(TASK REQUIREMENTS) Please copy out the records that follow exactly as they stand.
────────────────────
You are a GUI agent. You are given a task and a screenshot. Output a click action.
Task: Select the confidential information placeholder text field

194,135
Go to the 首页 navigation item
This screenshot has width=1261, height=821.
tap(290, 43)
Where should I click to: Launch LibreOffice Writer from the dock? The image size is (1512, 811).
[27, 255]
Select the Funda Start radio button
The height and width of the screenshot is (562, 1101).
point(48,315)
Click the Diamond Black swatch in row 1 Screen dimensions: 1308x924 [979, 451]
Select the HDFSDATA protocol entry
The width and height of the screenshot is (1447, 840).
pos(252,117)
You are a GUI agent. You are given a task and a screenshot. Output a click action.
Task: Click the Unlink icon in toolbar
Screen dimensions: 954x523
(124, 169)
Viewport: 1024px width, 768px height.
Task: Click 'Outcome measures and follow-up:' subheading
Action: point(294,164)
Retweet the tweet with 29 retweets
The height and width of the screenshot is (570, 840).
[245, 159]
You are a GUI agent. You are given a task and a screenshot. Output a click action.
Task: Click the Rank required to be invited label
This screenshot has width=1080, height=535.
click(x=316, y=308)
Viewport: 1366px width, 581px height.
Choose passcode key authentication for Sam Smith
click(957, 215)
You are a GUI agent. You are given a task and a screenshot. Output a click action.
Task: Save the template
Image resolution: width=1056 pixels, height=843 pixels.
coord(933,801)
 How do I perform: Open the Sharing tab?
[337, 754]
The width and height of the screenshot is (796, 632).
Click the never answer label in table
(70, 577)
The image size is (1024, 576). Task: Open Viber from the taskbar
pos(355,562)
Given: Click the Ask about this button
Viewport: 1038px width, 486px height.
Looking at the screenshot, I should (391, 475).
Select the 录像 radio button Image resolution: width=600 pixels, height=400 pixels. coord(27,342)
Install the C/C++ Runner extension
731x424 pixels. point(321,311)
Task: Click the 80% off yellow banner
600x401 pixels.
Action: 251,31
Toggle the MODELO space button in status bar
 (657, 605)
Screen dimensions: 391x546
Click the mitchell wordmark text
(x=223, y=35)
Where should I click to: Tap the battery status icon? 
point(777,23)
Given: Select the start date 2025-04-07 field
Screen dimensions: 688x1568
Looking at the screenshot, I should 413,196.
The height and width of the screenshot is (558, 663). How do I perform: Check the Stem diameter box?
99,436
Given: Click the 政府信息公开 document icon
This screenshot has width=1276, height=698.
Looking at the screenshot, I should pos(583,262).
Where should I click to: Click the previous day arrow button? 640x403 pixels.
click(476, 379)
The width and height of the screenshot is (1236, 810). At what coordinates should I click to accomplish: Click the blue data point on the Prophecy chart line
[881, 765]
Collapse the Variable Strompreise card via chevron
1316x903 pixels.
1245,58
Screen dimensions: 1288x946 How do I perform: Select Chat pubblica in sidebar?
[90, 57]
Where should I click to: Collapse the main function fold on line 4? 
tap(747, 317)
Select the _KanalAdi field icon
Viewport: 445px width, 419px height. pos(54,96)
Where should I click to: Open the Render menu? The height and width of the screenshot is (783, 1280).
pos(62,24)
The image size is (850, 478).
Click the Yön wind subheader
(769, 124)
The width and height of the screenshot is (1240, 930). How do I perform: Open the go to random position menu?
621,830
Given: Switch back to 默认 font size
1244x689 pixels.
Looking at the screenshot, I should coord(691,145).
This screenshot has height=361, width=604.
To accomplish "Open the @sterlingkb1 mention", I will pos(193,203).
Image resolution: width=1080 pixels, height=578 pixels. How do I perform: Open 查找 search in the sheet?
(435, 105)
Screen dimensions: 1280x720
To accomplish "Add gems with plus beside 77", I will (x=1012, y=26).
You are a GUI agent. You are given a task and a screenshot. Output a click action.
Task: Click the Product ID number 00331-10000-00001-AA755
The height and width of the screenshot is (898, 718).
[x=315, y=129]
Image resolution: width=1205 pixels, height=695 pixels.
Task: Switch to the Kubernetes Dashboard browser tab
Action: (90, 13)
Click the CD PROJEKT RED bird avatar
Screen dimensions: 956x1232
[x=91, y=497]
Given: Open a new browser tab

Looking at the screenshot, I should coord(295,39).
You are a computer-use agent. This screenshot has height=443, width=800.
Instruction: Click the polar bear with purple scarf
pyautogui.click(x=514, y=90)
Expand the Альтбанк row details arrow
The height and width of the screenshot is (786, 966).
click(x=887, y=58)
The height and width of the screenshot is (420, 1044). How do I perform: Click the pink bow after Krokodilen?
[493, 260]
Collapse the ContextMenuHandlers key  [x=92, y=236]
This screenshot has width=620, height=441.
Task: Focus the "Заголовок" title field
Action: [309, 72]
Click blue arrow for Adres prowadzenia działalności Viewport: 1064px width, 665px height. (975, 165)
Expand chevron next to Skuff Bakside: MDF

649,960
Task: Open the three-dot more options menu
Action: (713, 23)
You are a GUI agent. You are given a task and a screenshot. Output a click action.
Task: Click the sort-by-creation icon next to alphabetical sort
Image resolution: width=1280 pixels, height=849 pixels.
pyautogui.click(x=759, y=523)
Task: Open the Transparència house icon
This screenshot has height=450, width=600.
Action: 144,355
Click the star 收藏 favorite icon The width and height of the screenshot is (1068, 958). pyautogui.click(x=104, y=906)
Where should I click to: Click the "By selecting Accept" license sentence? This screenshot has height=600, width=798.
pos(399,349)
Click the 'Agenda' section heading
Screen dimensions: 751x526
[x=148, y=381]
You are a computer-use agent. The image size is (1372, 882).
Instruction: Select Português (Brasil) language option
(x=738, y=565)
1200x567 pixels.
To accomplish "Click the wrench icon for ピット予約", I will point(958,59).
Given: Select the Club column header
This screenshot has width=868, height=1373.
────────────────────
(RESULT OF THE TASK)
You are a GUI agent. You are given a task and a screenshot. Output a click action.
Task: Select the confidential information placeholder text field

194,135
Go to the 首页 navigation item
This screenshot has width=1261, height=821.
tap(290, 43)
Where should I click to: Launch LibreOffice Writer from the dock? The image size is (1512, 811).
[27, 255]
Select the Funda Start radio button
The height and width of the screenshot is (562, 1101).
point(48,315)
Click the Diamond Black swatch in row 1 Screen dimensions: 1308x924 [979, 451]
Select the HDFSDATA protocol entry
The width and height of the screenshot is (1447, 840).
pos(252,117)
You are a GUI agent. You are given a task and a screenshot. Output a click action.
Task: Click the Unlink icon in toolbar
Screen dimensions: 954x523
(124, 169)
Viewport: 1024px width, 768px height.
Task: Click 'Outcome measures and follow-up:' subheading
Action: point(294,164)
Retweet the tweet with 29 retweets
The height and width of the screenshot is (570, 840).
[245, 159]
You are a GUI agent. You are given a task and a screenshot. Output a click action.
Task: Click the Rank required to be invited label
This screenshot has width=1080, height=535.
click(x=316, y=308)
Viewport: 1366px width, 581px height.
Choose passcode key authentication for Sam Smith
click(957, 215)
You are a GUI agent. You are given a task and a screenshot. Output a click action.
Task: Save the template
Image resolution: width=1056 pixels, height=843 pixels.
coord(933,801)
 How do I perform: Open the Sharing tab?
[337, 754]
The width and height of the screenshot is (796, 632).
Click the never answer label in table
(70, 577)
The image size is (1024, 576). Task: Open Viber from the taskbar
pos(355,562)
Given: Click the Ask about this button
Viewport: 1038px width, 486px height.
Looking at the screenshot, I should (391, 475).
Select the 录像 radio button Image resolution: width=600 pixels, height=400 pixels. coord(27,342)
Install the C/C++ Runner extension
731x424 pixels. point(321,311)
Task: Click the 80% off yellow banner
600x401 pixels.
Action: 251,31
Toggle the MODELO space button in status bar
 (657, 605)
Screen dimensions: 391x546
Click the mitchell wordmark text
(x=223, y=35)
Where should I click to: Tap the battery status icon? 
point(777,23)
Given: Select the start date 2025-04-07 field
Screen dimensions: 688x1568
Looking at the screenshot, I should 413,196.
The height and width of the screenshot is (558, 663). How do I perform: Check the Stem diameter box?
99,436
Given: Click the 政府信息公开 document icon
This screenshot has width=1276, height=698.
Looking at the screenshot, I should pos(583,262).
Where should I click to: Click the previous day arrow button? 640x403 pixels.
click(476, 379)
The width and height of the screenshot is (1236, 810). At what coordinates should I click to accomplish: Click the blue data point on the Prophecy chart line
[881, 765]
Collapse the Variable Strompreise card via chevron
1316x903 pixels.
1245,58
Screen dimensions: 1288x946 How do I perform: Select Chat pubblica in sidebar?
[90, 57]
Where should I click to: Collapse the main function fold on line 4? 
tap(747, 317)
Select the _KanalAdi field icon
Viewport: 445px width, 419px height. pos(54,96)
Where should I click to: Open the Render menu? The height and width of the screenshot is (783, 1280).
pos(62,24)
The image size is (850, 478).
Click the Yön wind subheader
(769, 124)
The width and height of the screenshot is (1240, 930). How do I perform: Open the go to random position menu?
621,830
Given: Switch back to 默认 font size
1244x689 pixels.
Looking at the screenshot, I should coord(691,145).
This screenshot has height=361, width=604.
To accomplish "Open the @sterlingkb1 mention", I will pos(193,203).
Image resolution: width=1080 pixels, height=578 pixels. How do I perform: Open 查找 search in the sheet?
(435, 105)
Screen dimensions: 1280x720
To accomplish "Add gems with plus beside 77", I will (x=1012, y=26).
You are a GUI agent. You are given a task and a screenshot. Output a click action.
Task: Click the Product ID number 00331-10000-00001-AA755
The height and width of the screenshot is (898, 718).
[x=315, y=129]
Image resolution: width=1205 pixels, height=695 pixels.
Task: Switch to the Kubernetes Dashboard browser tab
Action: (90, 13)
Click the CD PROJEKT RED bird avatar
Screen dimensions: 956x1232
[x=91, y=497]
Given: Open a new browser tab

Looking at the screenshot, I should coord(295,39).
You are a computer-use agent. This screenshot has height=443, width=800.
Instruction: Click the polar bear with purple scarf
pyautogui.click(x=514, y=90)
Expand the Альтбанк row details arrow
The height and width of the screenshot is (786, 966).
click(x=887, y=58)
The height and width of the screenshot is (420, 1044). How do I perform: Click the pink bow after Krokodilen?
[493, 260]
Collapse the ContextMenuHandlers key  [x=92, y=236]
This screenshot has width=620, height=441.
Task: Focus the "Заголовок" title field
Action: [309, 72]
Click blue arrow for Adres prowadzenia działalności Viewport: 1064px width, 665px height. (975, 165)
Expand chevron next to Skuff Bakside: MDF

649,960
Task: Open the three-dot more options menu
Action: (713, 23)
You are a GUI agent. You are given a task and a screenshot. Output a click action.
Task: Click the sort-by-creation icon next to alphabetical sort
Image resolution: width=1280 pixels, height=849 pixels.
pyautogui.click(x=759, y=523)
Task: Open the Transparència house icon
This screenshot has height=450, width=600.
Action: 144,355
Click the star 收藏 favorite icon The width and height of the screenshot is (1068, 958). pyautogui.click(x=104, y=906)
Where should I click to: Click the "By selecting Accept" license sentence? This screenshot has height=600, width=798.
pos(399,349)
Click the 'Agenda' section heading
Screen dimensions: 751x526
[x=148, y=381]
You are a computer-use agent. The image size is (1372, 882).
Instruction: Select Português (Brasil) language option
(x=738, y=565)
1200x567 pixels.
To accomplish "Click the wrench icon for ピット予約", I will point(958,59).
Given: Select the Club column header
This screenshot has width=868, height=1373.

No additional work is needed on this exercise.